Consider the mapping $f: \mathbb{Z} \to \mathbb{Z}[\sqrt 2]$. Show that contraction of the prime ideal $\langle \sqrt 2 \rangle \subset \mathbb{Z}[\sqrt 2]$ is the prime ideal of even integers of $\mathbb{Z}$.
Any element of $\mathbb{Z}[\sqrt 2]$ is of the form $a+b \sqrt 2,\ a,b \in \mathbb{Z}$. Also $ \langle \sqrt 2\rangle =\{\sqrt 2,2, 2\sqrt 2,2^2,2^2\sqrt 2, 2^3, \cdots \}$.
How to define $f:\mathbb{Z} \to \mathbb{Z}[\sqrt 2]$ so that $f^{-1}(\langle \sqrt 2 \rangle)=\langle 2 \rangle=\{ 2^r:\ r \in \mathbb{Z}^{+}\}$ ???

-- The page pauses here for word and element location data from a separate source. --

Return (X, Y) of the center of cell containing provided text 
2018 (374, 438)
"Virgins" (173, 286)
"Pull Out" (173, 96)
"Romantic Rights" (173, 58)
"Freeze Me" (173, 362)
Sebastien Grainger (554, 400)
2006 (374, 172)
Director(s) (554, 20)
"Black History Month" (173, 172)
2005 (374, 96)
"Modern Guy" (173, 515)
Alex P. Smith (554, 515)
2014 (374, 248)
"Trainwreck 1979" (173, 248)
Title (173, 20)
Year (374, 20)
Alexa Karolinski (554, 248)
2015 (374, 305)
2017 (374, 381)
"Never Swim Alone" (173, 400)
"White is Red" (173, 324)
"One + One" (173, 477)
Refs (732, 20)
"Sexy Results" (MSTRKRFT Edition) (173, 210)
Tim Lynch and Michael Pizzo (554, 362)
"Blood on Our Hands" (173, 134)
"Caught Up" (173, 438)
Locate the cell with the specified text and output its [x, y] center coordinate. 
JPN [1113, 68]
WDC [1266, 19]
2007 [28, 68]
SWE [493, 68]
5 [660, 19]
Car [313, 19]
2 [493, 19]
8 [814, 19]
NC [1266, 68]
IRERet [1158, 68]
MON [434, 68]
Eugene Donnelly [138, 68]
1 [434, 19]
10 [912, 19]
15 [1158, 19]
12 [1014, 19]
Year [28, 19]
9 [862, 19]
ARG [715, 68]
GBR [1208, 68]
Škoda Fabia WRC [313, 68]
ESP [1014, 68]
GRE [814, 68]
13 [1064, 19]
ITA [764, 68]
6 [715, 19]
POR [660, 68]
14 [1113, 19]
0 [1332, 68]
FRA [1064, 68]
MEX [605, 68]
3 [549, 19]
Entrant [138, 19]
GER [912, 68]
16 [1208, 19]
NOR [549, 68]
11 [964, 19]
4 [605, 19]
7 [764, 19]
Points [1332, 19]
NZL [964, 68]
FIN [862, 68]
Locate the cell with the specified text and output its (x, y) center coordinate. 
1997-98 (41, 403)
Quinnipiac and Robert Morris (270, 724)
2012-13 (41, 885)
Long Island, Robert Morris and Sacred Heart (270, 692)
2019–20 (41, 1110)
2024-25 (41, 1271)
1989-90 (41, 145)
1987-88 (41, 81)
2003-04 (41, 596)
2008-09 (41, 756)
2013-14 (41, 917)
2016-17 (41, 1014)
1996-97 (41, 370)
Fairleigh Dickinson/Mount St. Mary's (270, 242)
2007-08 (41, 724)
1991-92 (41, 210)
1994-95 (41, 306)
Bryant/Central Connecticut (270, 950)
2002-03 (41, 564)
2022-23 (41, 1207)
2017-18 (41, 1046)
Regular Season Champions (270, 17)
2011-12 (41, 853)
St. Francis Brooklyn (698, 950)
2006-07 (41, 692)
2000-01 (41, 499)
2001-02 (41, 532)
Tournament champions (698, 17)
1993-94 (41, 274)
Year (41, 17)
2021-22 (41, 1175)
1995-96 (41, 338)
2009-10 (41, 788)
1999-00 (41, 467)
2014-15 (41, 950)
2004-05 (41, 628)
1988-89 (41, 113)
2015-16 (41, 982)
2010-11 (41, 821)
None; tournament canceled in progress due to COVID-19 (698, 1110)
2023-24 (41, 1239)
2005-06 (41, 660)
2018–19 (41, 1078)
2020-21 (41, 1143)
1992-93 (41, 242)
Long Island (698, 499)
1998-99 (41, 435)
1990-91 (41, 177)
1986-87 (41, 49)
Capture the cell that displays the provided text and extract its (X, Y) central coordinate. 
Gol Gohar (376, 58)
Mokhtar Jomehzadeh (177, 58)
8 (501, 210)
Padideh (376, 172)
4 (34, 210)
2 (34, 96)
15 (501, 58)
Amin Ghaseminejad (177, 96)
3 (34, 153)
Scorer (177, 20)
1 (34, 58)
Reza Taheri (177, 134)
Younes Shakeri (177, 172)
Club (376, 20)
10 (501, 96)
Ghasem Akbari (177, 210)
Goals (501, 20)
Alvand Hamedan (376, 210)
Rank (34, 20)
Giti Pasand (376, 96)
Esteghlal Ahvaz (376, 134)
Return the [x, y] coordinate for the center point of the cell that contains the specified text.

If I define \begin{align} f(2^r) &=0+(\sqrt 2)^r, \ r \geq 2 \\ f(2) &=2 \end{align}
would it suffice ??
Define $f:\Bbb Z\to\Bbb Z [\sqrt2] $ by $a\mapsto a $ for all $a\in \Bbb Z$. Now every even integer is in $\langle \sqrt 2\rangle$. So $f^{-1}(\langle \sqrt 2\rangle)$ is a proper ideal containing $\langle 2\rangle$. Since $\langle 2\rangle$ is a maximal ideal, $f^{-1}(\langle \sqrt 2\rangle)=\langle 2\rangle$.